▶ [Что сделать]: Обновите текст о цифровом авторитаризме: как будет выглядеть отрезок между «Инструменты цифрового авторитаризма» и «доступ (Sinpeng, 2013b).» включительно, если заменить «интернет-кафе» на «библиотеки»?

▶ [Фрагмент страницы]:
===============

Инструменты цифрового авторитаризма
Онлайн-цензура — это категория ограничительных цифровых практик, охватывающая фильтрацию интернета, блокировку сайтов, запрещённые ключевые слова, отключение интернета. Во многих странах законодательство обязывает интернет-компании, платформы социальных сетей и интернет-кафе отслеживать пользователей и контент, что приводит к «самоцензуре» (Sinpeng, 2013a). Для этого власти инвестируют в инфраструктуру, позволяющую направлять интернет-трафик через местные серверы, блокировать сайты и отключать доступ (Sinpeng, 2013b).
Цифровое наблюдение — это массовая слежка не только за активистами, журналистами и оппозиционными политиками, но и за всем населением (Feldstein, 2021b). Китай здесь является примером высокотехнологичной архитектуры слежки, включающей ИИ и технологии распознавания лиц и голоса (Polyakova & Meserole, 2019b). Обязательная регистрация SIM-карт и внедрение биометрических цифровых ID фактически лишают граждан анонимности. Исследования показывают, что авторитарные режимы разрабатывают широкие законодательные базы, позволяющие обеспечить онлайн-цензуру и слежку (Roberts & Oosterom, 2024b).

===============

▶ [Переданные строки]:

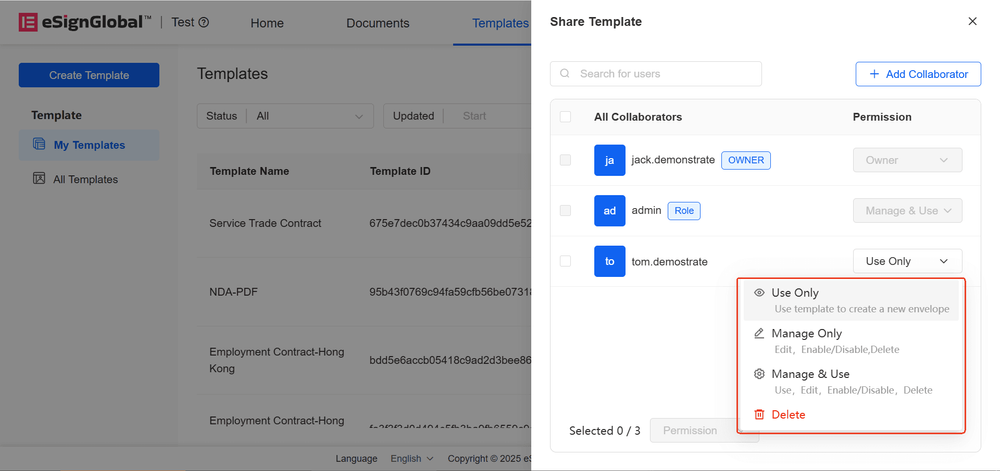This screenshot has width=1000, height=471.
Task: Click the help icon beside Test
Action: pos(204,23)
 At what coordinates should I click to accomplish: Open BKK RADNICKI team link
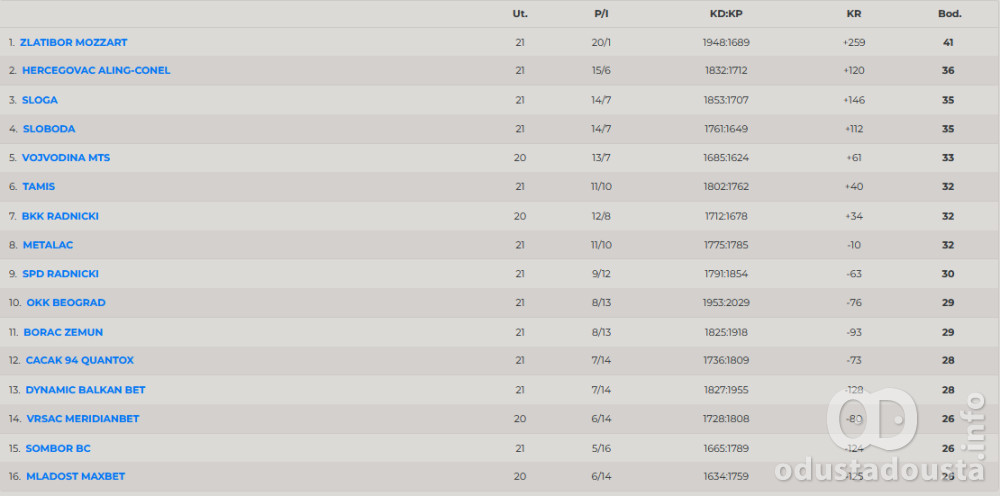[60, 216]
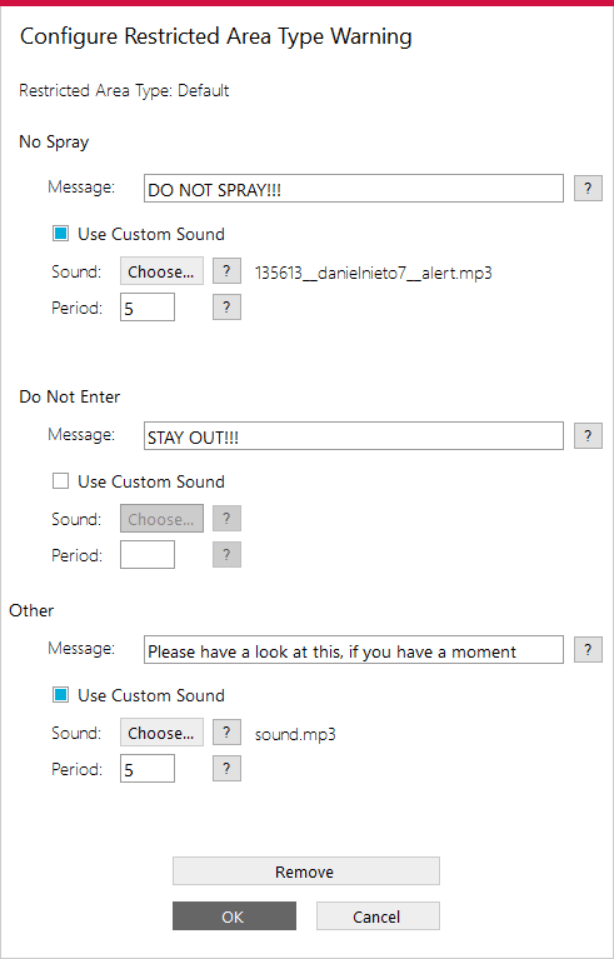Cancel the warning configuration dialog
This screenshot has height=959, width=614.
377,916
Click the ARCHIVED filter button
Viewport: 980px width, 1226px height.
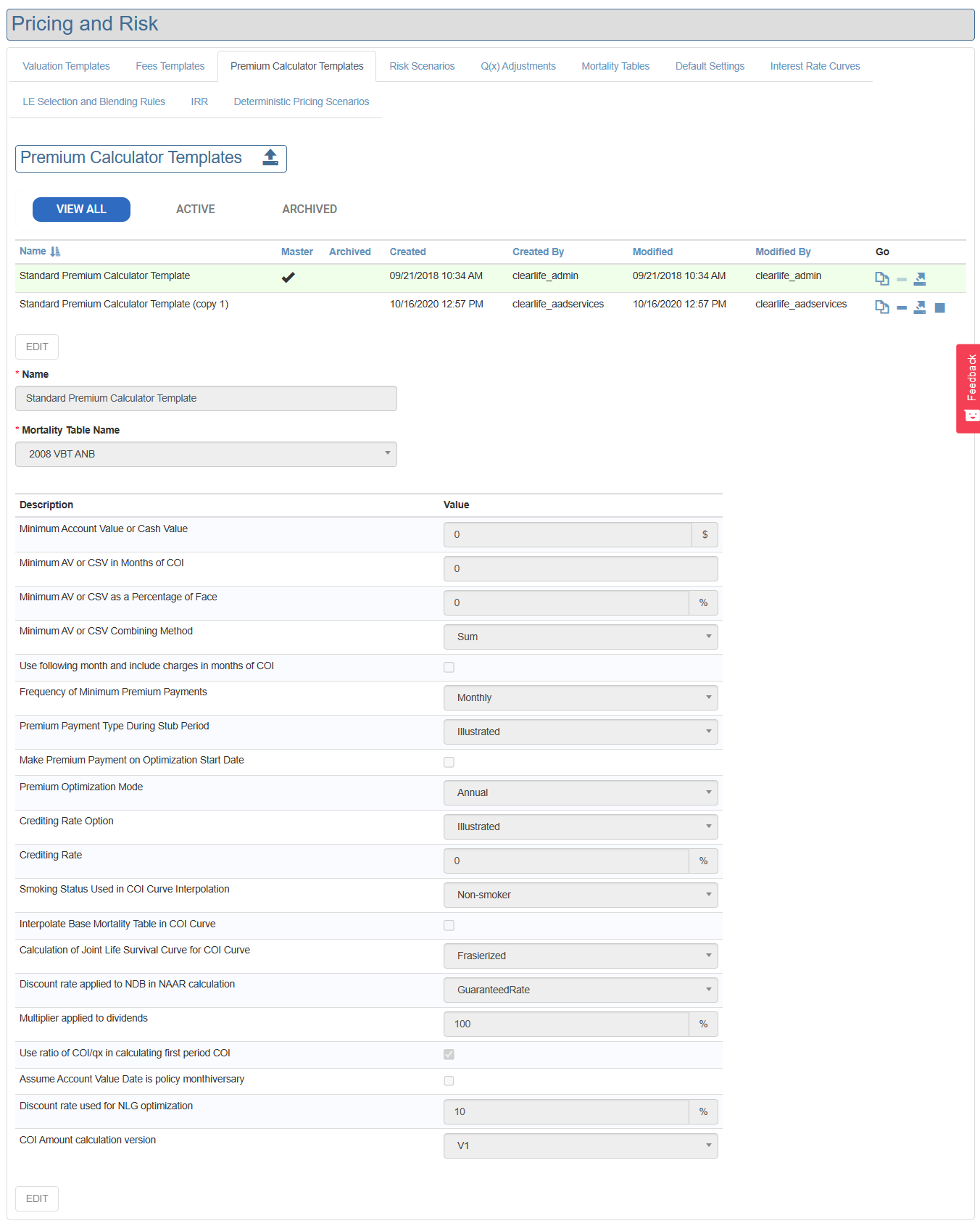310,210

===============

▶ [Ответ ниже]:
Инструменты цифрового авторитаризма
Онлайн-цензура — это категория ограничительных цифровых практик, охватывающая фильтрацию интернета, блокировку сайтов, запрещённые ключевые слова, отключение интернета. Во многих странах законодательство обязывает интернет-компании, платформы социальных сетей и библиотеки отслеживать пользователей и контент, что приводит к «самоцензуре» (Sinpeng, 2013a). Для этого власти инвестируют в инфраструктуру, позволяющую направлять интернет-трафик через местные серверы, блокировать сайты и отключать доступ (Sinpeng, 2013b).